- **Task goal**: Find the line containing "Task: Open node properties gear icon button" in the records below. Copy exactly that line and each one after it, ending at the line containing "Given: Click the", and nothing more.

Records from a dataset
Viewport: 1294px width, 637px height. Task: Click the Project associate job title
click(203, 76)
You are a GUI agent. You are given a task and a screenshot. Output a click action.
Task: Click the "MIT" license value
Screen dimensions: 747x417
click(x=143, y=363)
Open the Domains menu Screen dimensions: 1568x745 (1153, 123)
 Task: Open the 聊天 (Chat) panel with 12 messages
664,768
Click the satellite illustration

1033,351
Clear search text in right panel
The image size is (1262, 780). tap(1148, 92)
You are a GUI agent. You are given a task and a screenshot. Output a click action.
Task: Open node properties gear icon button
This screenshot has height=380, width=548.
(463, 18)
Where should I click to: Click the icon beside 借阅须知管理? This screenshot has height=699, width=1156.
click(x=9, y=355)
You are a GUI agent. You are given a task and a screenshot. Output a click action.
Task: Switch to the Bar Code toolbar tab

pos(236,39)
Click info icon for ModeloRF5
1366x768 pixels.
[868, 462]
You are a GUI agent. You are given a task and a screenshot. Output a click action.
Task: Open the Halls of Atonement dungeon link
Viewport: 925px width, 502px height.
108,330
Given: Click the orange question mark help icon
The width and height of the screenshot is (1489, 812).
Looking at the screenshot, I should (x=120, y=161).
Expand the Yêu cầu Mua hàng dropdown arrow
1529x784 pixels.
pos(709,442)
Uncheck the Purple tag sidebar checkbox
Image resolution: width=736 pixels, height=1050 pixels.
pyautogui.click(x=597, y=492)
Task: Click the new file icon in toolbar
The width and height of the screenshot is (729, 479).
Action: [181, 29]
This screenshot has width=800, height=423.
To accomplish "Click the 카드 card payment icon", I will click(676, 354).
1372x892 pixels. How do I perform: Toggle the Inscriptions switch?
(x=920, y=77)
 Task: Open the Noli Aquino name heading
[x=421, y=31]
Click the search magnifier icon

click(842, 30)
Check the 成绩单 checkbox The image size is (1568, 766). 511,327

- **Reply to the exercise**:
Task: Open node properties gear icon button
This screenshot has height=380, width=548.
(463, 18)
Where should I click to: Click the icon beside 借阅须知管理? This screenshot has height=699, width=1156.
click(x=9, y=355)
You are a GUI agent. You are given a task and a screenshot. Output a click action.
Task: Switch to the Bar Code toolbar tab

pos(236,39)
Click info icon for ModeloRF5
1366x768 pixels.
[868, 462]
You are a GUI agent. You are given a task and a screenshot. Output a click action.
Task: Open the Halls of Atonement dungeon link
Viewport: 925px width, 502px height.
108,330
Given: Click the orange question mark help icon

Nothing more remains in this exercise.